Submitted to: Society of Industrial Microbiology Annual Meeting
Publication Type: Abstract Only
Publication Acceptance Date: August 6, 1999
Publication Date: N/A
Technical Abstract: Several species of bacteria synthesize extracellular fructans and glucans from sucrose. These products include dextran (a soluble alpha- 1,6-D-glucan), mutan (an insoluble alpha-1,3-D-glucan), alternan (alternating alpha-1,3-1,6-D-glucan), and levan (beta-2,6-D-fructan). Dozens of permutations and combinations of these structures are known. Although these polymers represent a variety of properties and potential applications, only the dextran from Leuconostoc mesenteroides NRRL B-512F has been commercialized. Produced by fermentation from sucrose, it is a moderately viscous, water-soluble polymer. Its main industrial uses are in photographic emulsions and in the aluminum refining process. Derivatives are also used in medicine, and its crosslinked form is sold under the trade name Sephadex. Uses of the other polysaccharides in this group are mostly speculative at this point. Levan, a fructose polymer, has been proposed as a dietary supplement but lacks any particular advantage over similar such polymers. Mutan and related D-glucans from various bacteria are water-insoluble and have been proposed for various applications, but no current uses are known.
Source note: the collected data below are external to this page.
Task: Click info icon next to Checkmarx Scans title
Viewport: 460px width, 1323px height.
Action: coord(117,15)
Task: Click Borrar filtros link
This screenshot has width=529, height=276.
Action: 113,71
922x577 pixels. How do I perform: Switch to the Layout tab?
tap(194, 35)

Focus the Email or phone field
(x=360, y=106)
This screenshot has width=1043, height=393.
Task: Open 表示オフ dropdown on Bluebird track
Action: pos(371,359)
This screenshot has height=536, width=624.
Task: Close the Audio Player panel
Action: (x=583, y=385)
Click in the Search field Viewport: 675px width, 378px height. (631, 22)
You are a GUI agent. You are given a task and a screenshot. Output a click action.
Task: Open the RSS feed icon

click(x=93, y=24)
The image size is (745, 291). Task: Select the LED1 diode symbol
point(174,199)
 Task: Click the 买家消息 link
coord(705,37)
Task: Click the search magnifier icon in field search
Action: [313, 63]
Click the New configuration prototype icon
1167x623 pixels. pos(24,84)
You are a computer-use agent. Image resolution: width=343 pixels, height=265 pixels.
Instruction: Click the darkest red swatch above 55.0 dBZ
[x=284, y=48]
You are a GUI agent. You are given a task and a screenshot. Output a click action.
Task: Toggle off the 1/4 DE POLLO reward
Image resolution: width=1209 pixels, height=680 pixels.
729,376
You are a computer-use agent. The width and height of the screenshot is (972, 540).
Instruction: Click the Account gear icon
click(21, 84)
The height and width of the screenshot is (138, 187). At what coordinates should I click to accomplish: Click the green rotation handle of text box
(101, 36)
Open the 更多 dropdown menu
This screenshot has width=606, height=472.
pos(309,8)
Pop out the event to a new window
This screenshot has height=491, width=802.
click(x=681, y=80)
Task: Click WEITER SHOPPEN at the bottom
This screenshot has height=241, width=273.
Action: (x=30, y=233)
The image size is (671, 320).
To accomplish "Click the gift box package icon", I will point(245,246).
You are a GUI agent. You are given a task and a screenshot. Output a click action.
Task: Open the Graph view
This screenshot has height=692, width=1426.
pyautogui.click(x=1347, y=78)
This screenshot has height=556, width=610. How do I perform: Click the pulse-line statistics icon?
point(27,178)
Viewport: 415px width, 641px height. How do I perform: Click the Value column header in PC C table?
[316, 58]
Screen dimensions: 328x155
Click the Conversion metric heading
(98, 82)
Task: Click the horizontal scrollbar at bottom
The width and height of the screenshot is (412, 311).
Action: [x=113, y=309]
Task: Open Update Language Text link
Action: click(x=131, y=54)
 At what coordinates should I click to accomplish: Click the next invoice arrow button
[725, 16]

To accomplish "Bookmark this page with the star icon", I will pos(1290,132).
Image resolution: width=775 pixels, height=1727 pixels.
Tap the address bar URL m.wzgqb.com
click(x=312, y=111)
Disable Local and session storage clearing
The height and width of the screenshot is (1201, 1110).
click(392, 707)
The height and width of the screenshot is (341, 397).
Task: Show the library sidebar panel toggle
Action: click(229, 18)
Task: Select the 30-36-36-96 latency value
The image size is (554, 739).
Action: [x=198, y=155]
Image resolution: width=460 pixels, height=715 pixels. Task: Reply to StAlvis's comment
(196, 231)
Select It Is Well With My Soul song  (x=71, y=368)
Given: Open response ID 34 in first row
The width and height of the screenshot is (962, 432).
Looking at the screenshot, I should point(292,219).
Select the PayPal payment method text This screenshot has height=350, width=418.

Branched oligosaccharides produced by the same glucansucrases responsible for the synthesis of branched dextrans have found some small markets in Europe as ingredients in cosmetics. One promising glucan under investigation in our laboratory is alternan. This low- viscosity polysaccharide may be useful as a bulking agent in artificially sweetened foods. Alternan can also be used as a wet-end additive to enhance the dry strength of paper.